Background: Hemorrhage from the trunk-appendage junctions is a common, preventable cause of death on the battlefield. The recently U.S. Food and Drug Administration (FDA)-cleared SAM® Junctional Tourniquet (SJT) was designed to control out-of-hospital inguinal and axillary hemorrhage. The purpose of the present study was to provide safety and effectiveness data associated with use of the SJT. Such data provided support for regulatory clearance. Methods: The SJT was tested in a perfused cadaver experiment simulating inguinal or axillary wound hemorrhage. Results: No safety problems or tissue damage occurred, and flow normalized promptly after tourniquet removal. During SJT use, an average of 107mmHg occluded the distal external iliac artery in an average of 7 seconds of inflation time; manual pressure as a control averaged 139mmHg.
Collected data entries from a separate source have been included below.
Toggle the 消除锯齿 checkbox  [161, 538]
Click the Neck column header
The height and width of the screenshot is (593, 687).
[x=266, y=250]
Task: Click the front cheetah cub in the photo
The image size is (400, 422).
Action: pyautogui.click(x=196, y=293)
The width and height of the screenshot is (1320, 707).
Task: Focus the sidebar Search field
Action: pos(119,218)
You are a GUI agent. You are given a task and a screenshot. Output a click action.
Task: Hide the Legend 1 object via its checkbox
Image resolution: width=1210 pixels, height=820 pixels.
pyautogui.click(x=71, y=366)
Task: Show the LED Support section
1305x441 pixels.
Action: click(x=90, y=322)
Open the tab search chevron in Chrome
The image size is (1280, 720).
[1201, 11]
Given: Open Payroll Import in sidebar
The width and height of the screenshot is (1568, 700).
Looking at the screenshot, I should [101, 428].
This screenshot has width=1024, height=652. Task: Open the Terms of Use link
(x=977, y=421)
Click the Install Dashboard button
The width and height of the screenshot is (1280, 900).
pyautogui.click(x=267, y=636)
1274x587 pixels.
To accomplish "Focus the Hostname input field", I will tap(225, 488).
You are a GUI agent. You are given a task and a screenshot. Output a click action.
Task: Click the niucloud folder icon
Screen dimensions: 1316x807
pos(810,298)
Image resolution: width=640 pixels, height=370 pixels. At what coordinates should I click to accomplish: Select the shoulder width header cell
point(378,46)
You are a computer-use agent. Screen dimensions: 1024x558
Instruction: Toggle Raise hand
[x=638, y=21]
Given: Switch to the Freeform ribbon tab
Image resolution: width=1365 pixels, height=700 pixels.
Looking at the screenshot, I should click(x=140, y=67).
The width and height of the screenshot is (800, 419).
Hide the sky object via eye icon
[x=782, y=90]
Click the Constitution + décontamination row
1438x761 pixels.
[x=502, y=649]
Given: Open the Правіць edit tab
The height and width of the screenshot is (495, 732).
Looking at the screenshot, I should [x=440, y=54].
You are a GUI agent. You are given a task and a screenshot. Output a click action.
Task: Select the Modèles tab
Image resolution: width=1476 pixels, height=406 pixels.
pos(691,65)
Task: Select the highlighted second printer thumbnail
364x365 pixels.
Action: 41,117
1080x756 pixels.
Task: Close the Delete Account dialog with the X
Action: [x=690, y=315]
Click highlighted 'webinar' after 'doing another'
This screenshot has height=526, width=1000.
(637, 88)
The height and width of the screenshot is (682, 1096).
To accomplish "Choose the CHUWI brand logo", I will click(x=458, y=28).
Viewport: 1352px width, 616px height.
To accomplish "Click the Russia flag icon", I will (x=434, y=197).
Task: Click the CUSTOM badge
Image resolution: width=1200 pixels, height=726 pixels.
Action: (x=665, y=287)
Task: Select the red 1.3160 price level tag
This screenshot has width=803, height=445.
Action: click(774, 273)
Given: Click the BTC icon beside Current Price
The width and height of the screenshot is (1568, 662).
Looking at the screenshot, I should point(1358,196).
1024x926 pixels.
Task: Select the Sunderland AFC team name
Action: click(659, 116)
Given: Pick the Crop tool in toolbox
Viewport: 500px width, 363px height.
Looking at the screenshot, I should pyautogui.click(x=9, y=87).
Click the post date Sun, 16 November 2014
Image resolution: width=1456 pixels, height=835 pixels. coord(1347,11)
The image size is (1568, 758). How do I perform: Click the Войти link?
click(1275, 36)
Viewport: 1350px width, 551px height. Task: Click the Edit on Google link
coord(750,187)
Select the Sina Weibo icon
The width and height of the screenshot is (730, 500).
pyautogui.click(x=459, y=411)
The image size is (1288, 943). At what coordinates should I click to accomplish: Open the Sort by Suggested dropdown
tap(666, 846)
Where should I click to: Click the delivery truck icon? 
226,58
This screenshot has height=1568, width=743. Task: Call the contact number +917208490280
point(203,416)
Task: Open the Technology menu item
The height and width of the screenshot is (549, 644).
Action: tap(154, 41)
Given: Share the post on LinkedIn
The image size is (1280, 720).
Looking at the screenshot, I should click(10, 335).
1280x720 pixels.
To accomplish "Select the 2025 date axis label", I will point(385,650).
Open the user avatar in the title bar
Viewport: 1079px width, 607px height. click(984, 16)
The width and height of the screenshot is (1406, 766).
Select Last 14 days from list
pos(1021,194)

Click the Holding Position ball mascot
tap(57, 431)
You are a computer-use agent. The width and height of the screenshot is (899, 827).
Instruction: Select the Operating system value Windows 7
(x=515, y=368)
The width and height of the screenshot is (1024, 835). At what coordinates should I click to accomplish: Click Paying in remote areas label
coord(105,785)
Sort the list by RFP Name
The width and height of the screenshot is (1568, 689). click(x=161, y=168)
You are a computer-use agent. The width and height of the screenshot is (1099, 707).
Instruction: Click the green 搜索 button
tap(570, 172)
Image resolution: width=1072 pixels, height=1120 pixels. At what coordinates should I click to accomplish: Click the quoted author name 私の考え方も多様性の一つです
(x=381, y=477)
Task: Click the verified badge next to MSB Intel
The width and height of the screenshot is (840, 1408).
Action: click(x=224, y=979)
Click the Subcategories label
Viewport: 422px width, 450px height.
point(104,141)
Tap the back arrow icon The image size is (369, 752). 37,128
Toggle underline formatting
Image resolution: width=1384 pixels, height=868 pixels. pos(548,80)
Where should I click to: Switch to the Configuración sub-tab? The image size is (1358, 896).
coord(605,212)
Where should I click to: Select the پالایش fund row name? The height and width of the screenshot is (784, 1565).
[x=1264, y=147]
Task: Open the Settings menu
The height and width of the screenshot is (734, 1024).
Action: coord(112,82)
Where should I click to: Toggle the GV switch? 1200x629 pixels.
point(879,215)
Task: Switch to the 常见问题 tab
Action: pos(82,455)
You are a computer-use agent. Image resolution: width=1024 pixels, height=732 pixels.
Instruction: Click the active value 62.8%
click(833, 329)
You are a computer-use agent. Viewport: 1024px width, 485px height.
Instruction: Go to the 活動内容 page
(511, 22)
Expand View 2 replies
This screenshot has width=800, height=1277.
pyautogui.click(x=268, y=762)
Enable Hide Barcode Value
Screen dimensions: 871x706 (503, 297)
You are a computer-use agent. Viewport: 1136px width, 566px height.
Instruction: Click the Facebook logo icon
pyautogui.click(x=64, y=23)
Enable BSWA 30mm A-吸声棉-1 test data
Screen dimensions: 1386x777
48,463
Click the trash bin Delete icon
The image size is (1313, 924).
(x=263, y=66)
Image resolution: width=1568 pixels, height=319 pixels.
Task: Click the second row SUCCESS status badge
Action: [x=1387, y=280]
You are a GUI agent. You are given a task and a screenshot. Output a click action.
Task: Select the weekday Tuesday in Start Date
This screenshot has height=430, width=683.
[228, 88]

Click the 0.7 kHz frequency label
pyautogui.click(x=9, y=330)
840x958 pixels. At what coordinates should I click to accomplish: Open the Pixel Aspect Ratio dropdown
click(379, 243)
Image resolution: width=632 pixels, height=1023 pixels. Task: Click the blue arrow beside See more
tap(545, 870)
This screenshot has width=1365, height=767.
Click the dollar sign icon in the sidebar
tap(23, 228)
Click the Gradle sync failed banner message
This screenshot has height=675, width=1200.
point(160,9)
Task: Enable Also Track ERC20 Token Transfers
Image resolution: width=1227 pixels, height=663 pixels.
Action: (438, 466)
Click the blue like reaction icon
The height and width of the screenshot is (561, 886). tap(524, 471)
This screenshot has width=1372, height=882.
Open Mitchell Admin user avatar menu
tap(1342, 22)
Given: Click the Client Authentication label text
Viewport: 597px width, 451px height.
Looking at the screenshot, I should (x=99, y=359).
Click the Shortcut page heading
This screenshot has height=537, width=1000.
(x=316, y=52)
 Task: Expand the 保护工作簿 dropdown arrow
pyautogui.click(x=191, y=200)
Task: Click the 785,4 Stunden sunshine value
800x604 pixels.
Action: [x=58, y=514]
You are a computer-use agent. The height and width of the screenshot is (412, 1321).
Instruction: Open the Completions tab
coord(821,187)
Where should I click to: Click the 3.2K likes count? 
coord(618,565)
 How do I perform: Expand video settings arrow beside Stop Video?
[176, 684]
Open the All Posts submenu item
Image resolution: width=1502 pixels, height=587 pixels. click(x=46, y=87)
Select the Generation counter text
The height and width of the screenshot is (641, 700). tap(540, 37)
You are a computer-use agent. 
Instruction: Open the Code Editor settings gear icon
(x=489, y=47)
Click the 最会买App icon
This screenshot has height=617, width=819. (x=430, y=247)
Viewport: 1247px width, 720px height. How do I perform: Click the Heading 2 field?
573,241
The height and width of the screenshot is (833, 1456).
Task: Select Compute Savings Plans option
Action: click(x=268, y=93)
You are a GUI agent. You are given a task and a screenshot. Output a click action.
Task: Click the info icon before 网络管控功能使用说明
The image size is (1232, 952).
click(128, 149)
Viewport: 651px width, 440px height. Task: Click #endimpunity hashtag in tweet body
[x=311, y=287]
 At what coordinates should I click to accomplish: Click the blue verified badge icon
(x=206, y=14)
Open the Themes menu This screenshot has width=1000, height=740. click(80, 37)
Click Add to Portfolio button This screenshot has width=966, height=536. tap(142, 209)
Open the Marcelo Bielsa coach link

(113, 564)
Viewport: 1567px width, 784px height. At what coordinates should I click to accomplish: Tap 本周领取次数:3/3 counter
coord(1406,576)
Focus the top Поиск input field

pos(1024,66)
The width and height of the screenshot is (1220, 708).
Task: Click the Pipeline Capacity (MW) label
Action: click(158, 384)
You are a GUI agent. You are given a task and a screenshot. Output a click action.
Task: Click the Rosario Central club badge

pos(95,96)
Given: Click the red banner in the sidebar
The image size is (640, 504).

In SJT use, an average of 739mmHg occluded the axillary artery in an average of 5 seconds of inflation time; manual pressure as a control averaged 1237mmHg. The control was a referent that achieved results that were similar in one body area but different in the other; both findings indicate the device is as safe as, if not safer than, manual compression. Conclusion: The SJT was shown to be safe and effective in hemorrhage control in a cadaver model for both the axillary and inguinal areas. The SJT's Target Compression Devices required pressures approximately equal to or lower than manual pressure to achieve hemostasis in these junctional regions.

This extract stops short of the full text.